[Task] From the listing below, pull out all lines with "screenshot" in them.

╭──

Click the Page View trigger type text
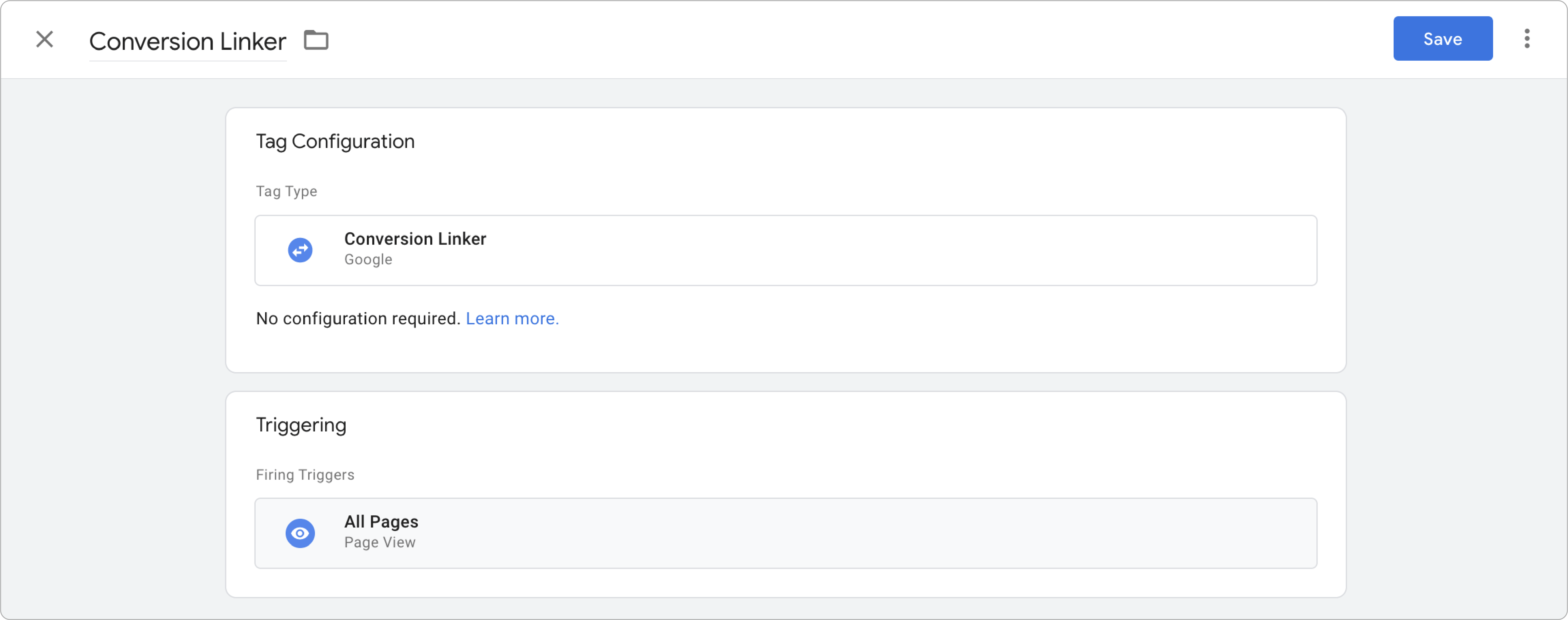 tap(380, 543)
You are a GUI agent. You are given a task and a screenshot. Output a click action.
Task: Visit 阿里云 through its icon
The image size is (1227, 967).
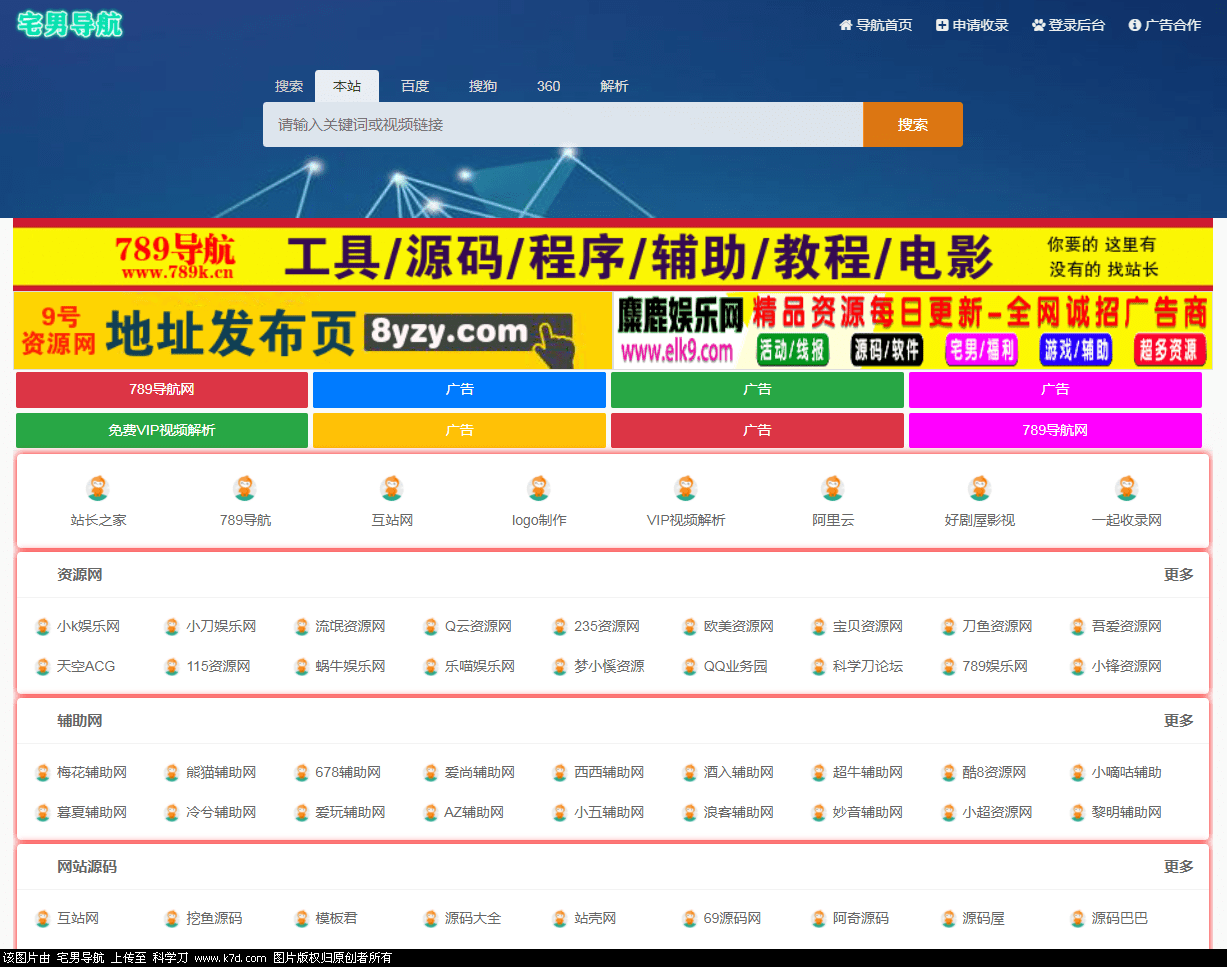click(833, 488)
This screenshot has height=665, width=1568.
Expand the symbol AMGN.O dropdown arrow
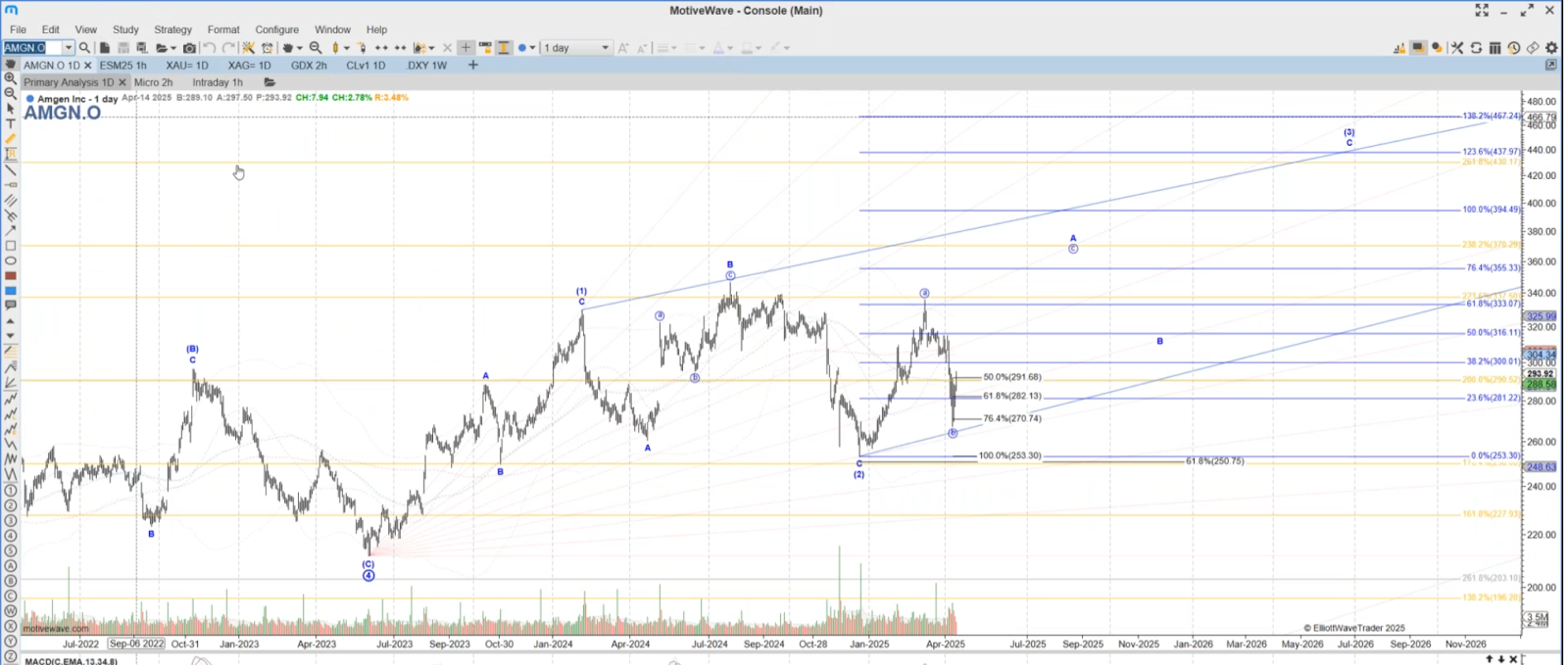point(68,48)
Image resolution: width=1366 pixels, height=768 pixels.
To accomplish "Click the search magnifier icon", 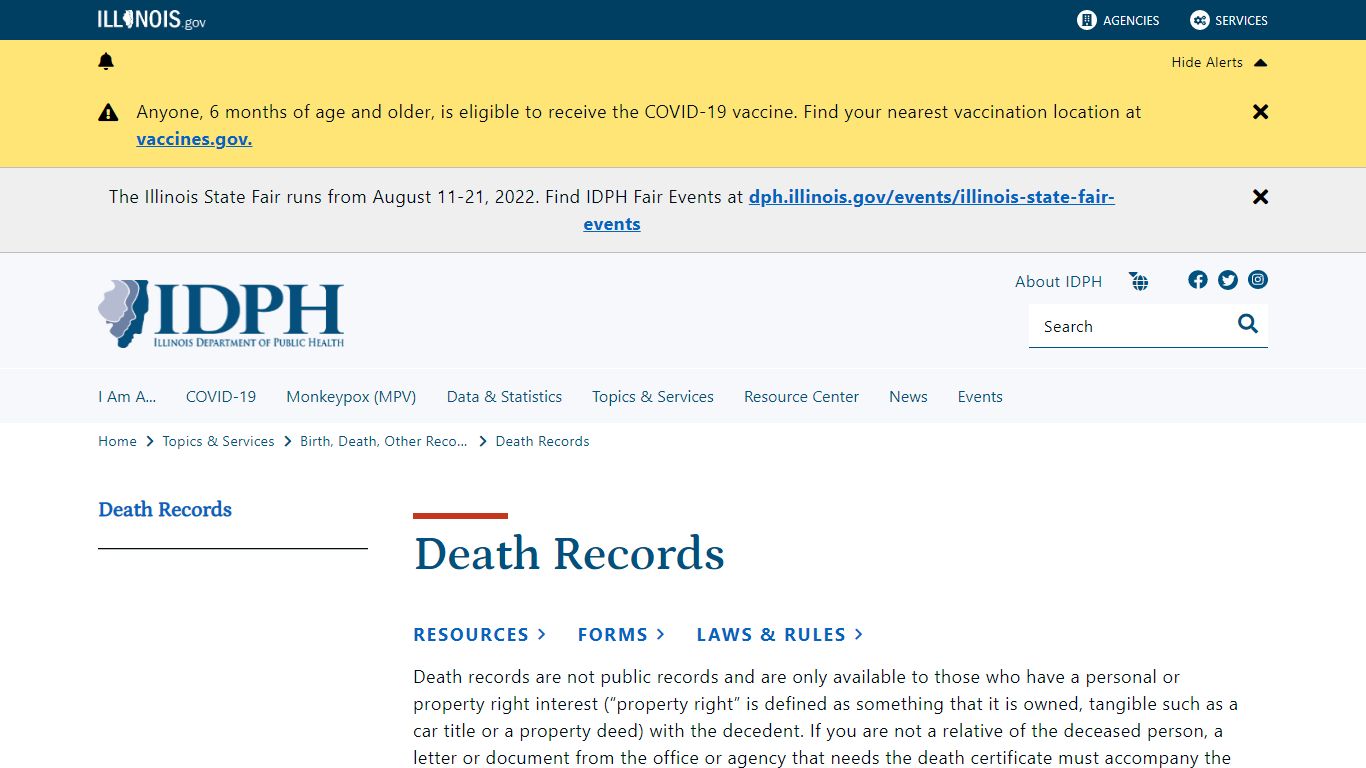I will 1247,324.
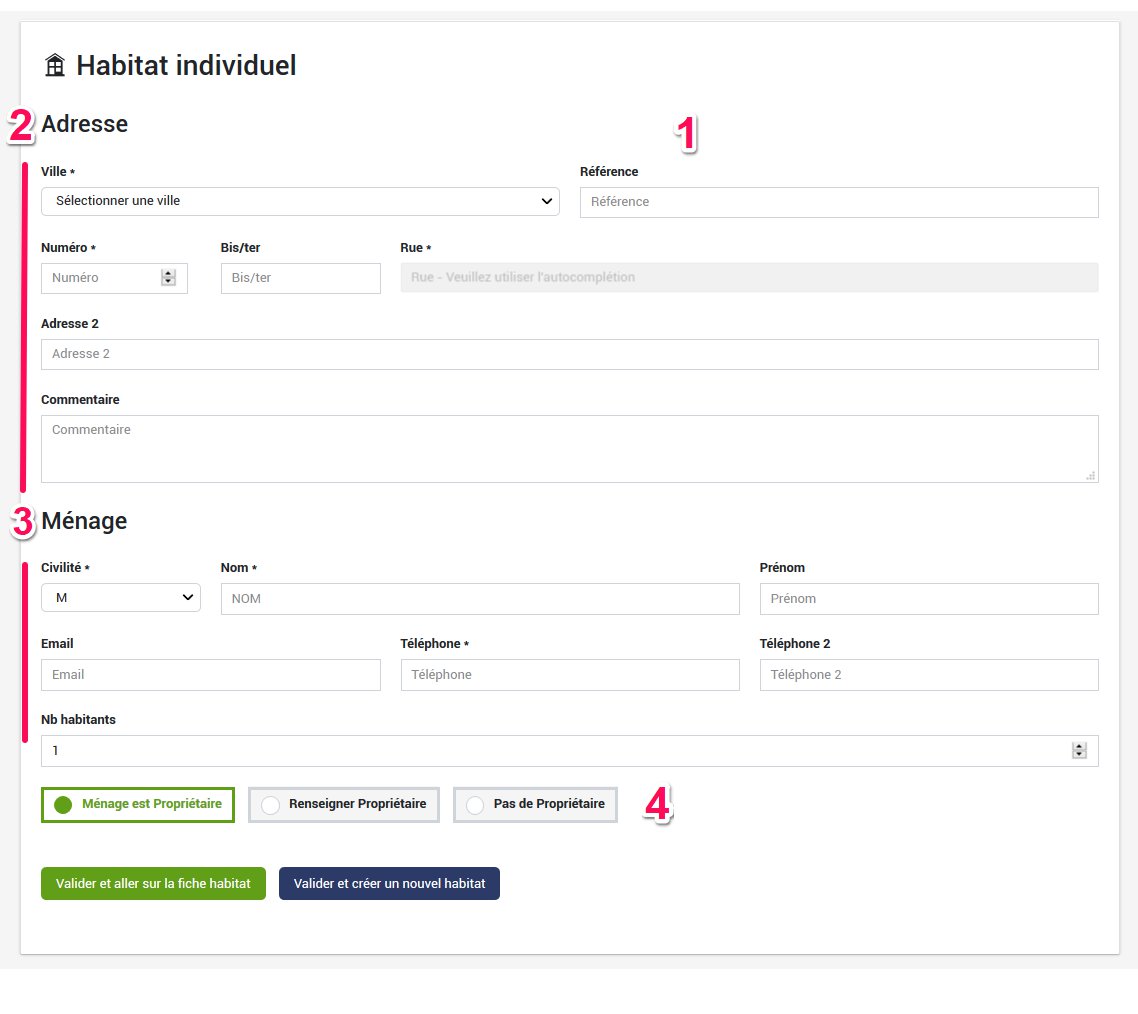1138x1014 pixels.
Task: Select the "Pas de Propriétaire" option
Action: [535, 804]
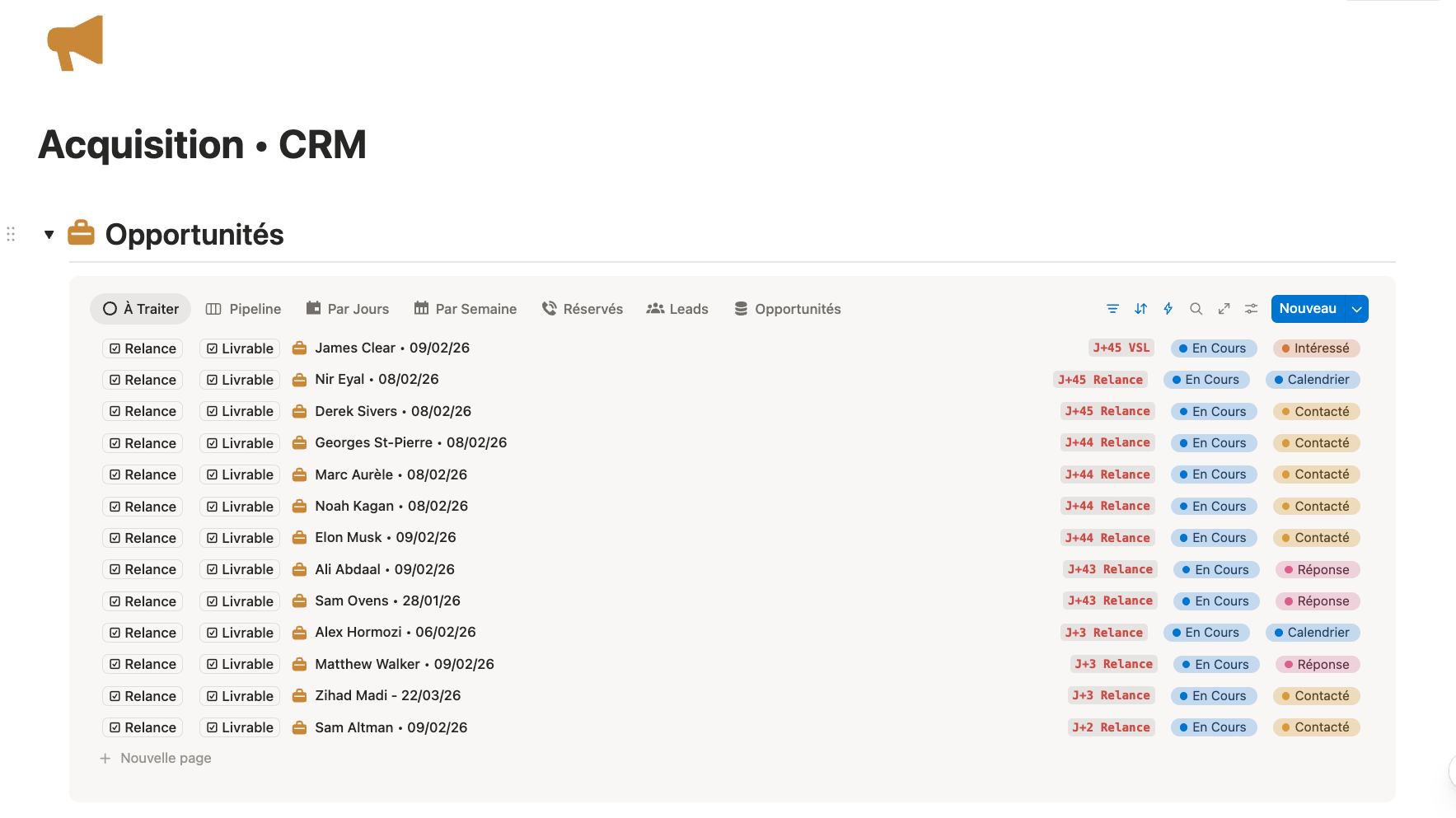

╰──

[Answer box]
You are a GUI agent. You are given a task and a screenshot. Output a click action.
This screenshot has height=665, width=1568.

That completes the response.